Projecting tennis skill, like football skill, a few years into the future is not easy.  The list of national junior or international junior champions does not completely overlap with future grand slam winners.  So skill in the late teens does not perfectly predict adult skill.  It's pretty good, certainly, but far from perfect just like in the football case.

The judgment of which ten-year olds will be great players at twenty is much, much tougher.  These kids are all yet to go through puberty.  They are a decade away from achieving their full size, strength and maturity.   Skill at age ten is not perfectly uncorrelated with skill later on.  I don't think there is a case in the last several decades where a player who subsequently became a world champion was not a very good player by age ten or twelve.  But the universe of all skilled players at age ten does not overlap very much with the set of world champions, that's for sure.
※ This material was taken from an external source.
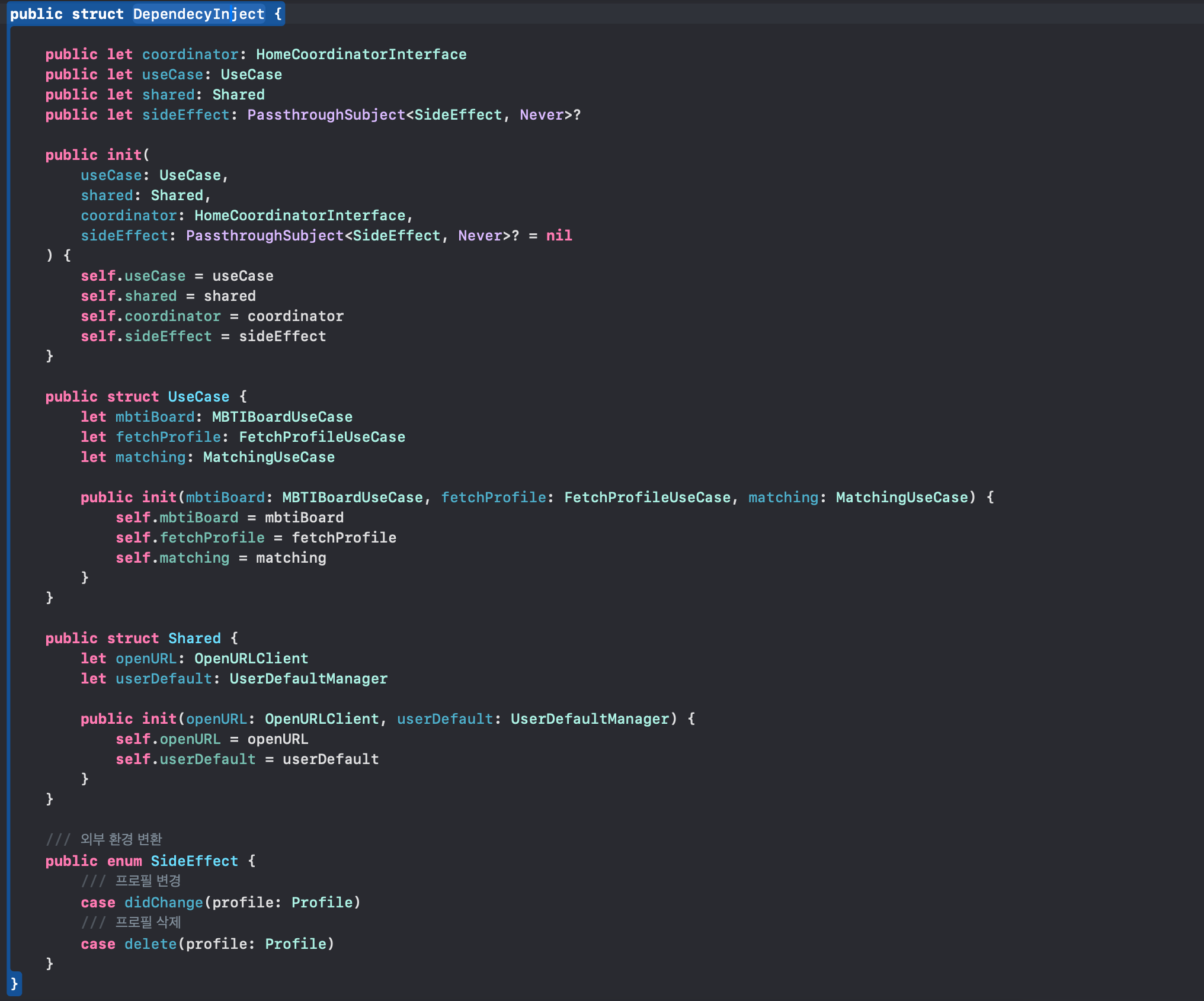
Task: Click MatchingUseCase in let matching declaration
Action: click(269, 457)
The probability that coaches can accurately judge the skill at age twenty of a child at age ten is vanishingly low.  The cues that coaches use simply are not valid, they are not stable over the time frame necessary to make accurate judgments.  Unless we discovered that skill was like eye-color or sex, that is completely genetically determined, the judgment task is essentially impossible.

By selecting small groups of kids and bringing them to regional and national training centers, the USTA Player Development is assured of making numerous errors.  They will invite plenty of kids who fail to become great and they will fail to invite kids who do become great.  By great, I don't mean world champions, unfortunately.  I really only mean great juniors or possible professionals.  I think world champions are Black Swans as Nassim Taleb would say, rare and unpredictable.

So rather than wasting resources on dozens or even hundreds of kids who show promise at a young age, the USTA Player Development system should spread its dollars far and wide to make sure the net captures as many players as possible.  By bringing more kids into the game they will by definition be growing the game.  If by chance some future champion resides in the US, then the wide net will have captured that player, too.